左からハイレゾ音源のデータ量(イメージ)とCD音源のデータ量(イメージ)

 ハイレゾの音源は、音楽CDの約3倍の情報量をもつ96kHz/24bitや、約6.5倍の情報量をもつ192kHz/24bitなど、最大100kHzを超える周波数帯域をカバー。情報量が大きくなればなるほど、ミュージシャンが生み出す原音の息づかいや空気感、倍音の伸びなどが生き生きと再現できる。

 また、少し前まで入手が難しかったハイレゾ音源は、いまではインターネット経由でダウンロード購入することができる。ソニーやオンキヨーなどの大手オーディオメーカーが配信し、ロックやポップス、ジャズ、クラシックなど、ジャンルも幅広い。対応機器は、据置き型のハイレゾ対応レシーバーのほか、歩きながら使えるポータブルタイプのプレーヤーも多く登場している。
 

手持ちのヘッドホンにポータブルプレーヤーを追加



 最近は、音にこだわった高級ヘッドホン/イヤホンが売れている。しかし、いいイヤホン/ヘッドホンを用意しても、一般の携帯オーディオ/スマートフォンの音源は圧縮したMP3であることが多く、クオリティには限界がある。せっかく買ったイヤホン/ヘッドホンのよさを最大限に引き出すなら、ハイレゾ対応のプレーヤーを手に入れて楽しもう。外出先で高音質の音楽を楽しみたいなら、7月18日発売のヒビノインターサウンドのハイレゾ対応ミュージックプレイヤー「iBasso Audio DX90j」がオススメだ。
 

iBasso Audio DX90j

iBasso Audio DX90j

 「iBasso Audio」は、ヘッドホンアンプなどを手がける中国のハイエンドオーディオメーカーで、ハイレゾ関連製品を積極的に開発・販売している。「DX90j」は海外で販売している「DX90」の日本版で、日本市場で販売するにあたっては、多くのディテールをブラッシュアップした。

 基盤にパーツを装着するハンダには、「DX90」の7倍の銀含有率をもつ無鉛銀入りハンダを採用。銀は鉛よりも抵抗値が低く、スムーズに電流が流れるので、伝送情報量が向上する。こうしたアナログの部分をおろそかにしていない点には、好感がもてる。

 デジタルデータをアナログ変換するDAコンバータには、米ESSテクノロジーの「ES9018K2M」をモノラルモードで2個搭載。ESSテクノロジーのDACは、高級オーディオに多数採用されている定評のあるパーツだ。今回使用したDACはポータブル機器での使用を考えた省電力仕様で、音質のよさとバッテリもちの両方を実現している。
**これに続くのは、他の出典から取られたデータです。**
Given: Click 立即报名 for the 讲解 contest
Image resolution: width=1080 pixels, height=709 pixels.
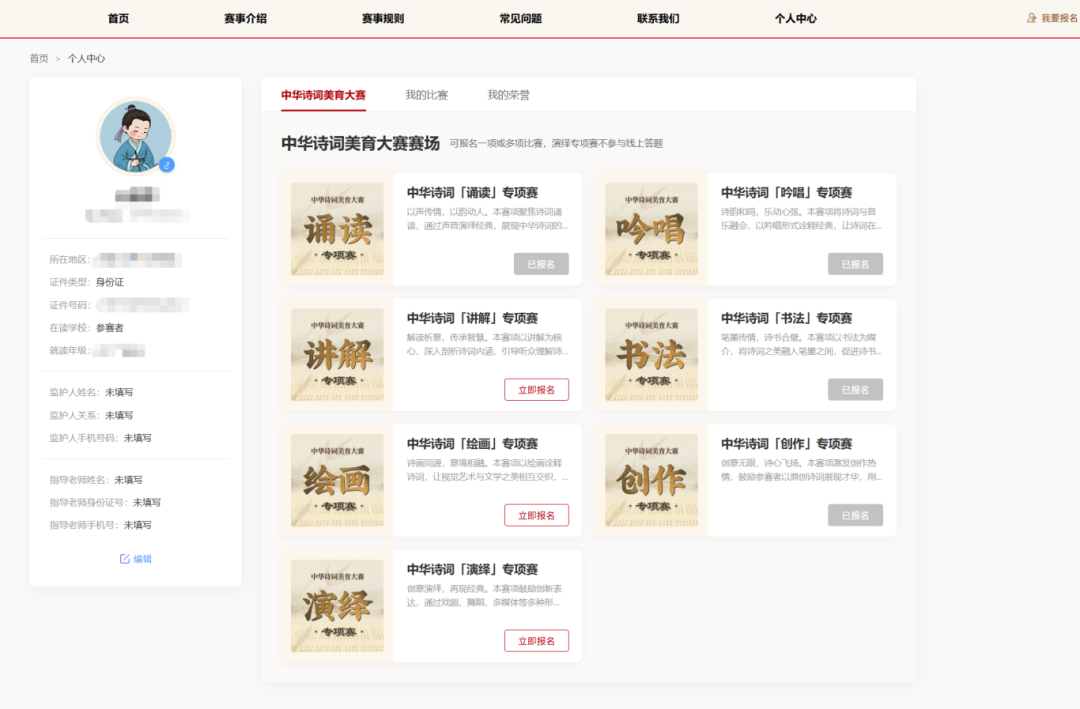Looking at the screenshot, I should pos(536,390).
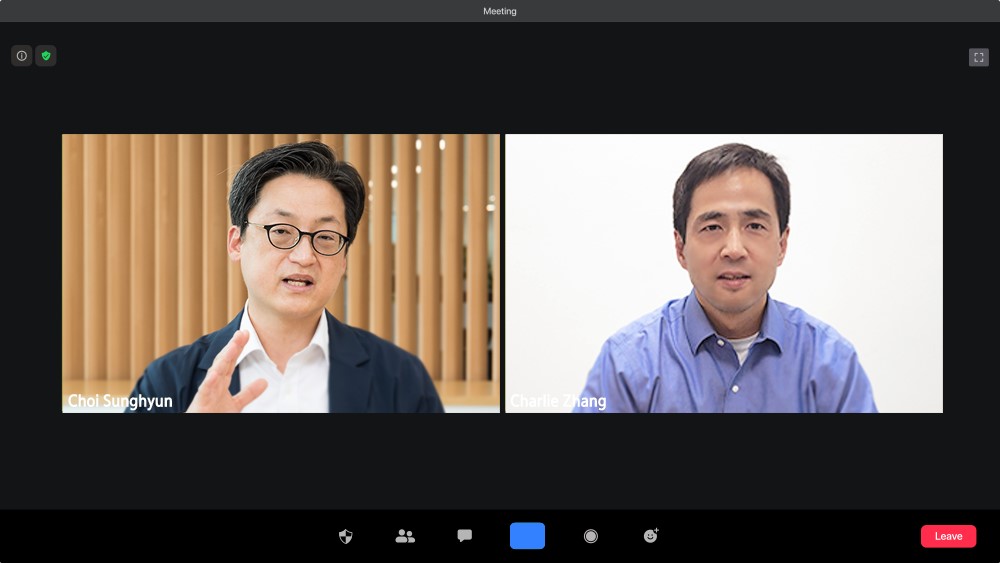Click the Meeting window title
Image resolution: width=1000 pixels, height=563 pixels.
500,11
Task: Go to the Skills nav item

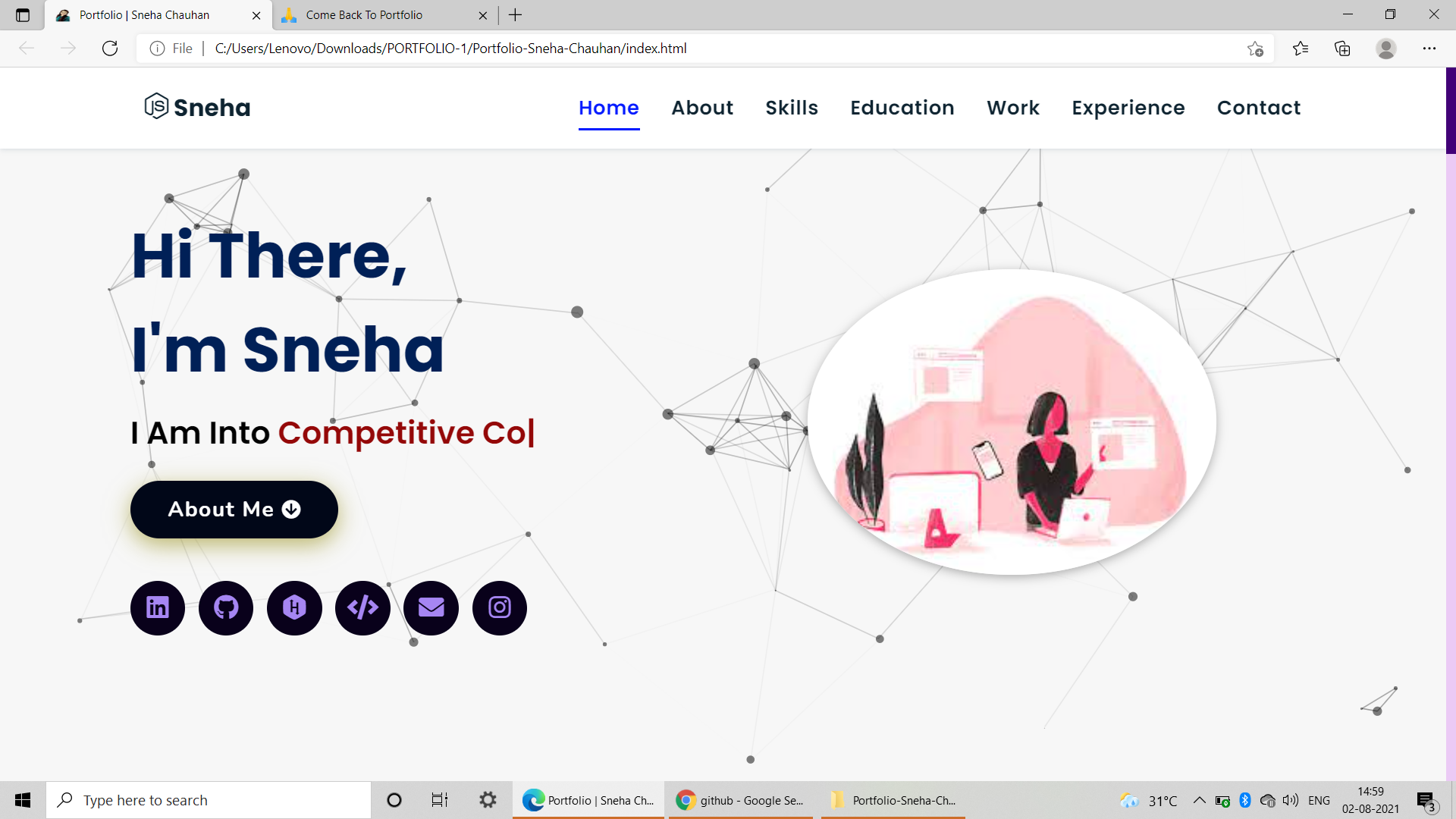Action: pyautogui.click(x=791, y=108)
対応フォーマットは最大192kHz/24bit(PCM)。

 こだわっているのはパーツだけではない。組立てにも細心の注意を払っている。「DX90」とは異なる検品チェックの厳しい工場に組立てを依頼しているだけあって、ていねいな仕事がされているのが見てわかる。

 肝心のサウンドは、さすがにハイレゾらしい透明感があり、高域の伸びも申しぶんない。特に左右の定位感は非常にわかりやすい。これは、DACを左右別々に備えた効果だろう。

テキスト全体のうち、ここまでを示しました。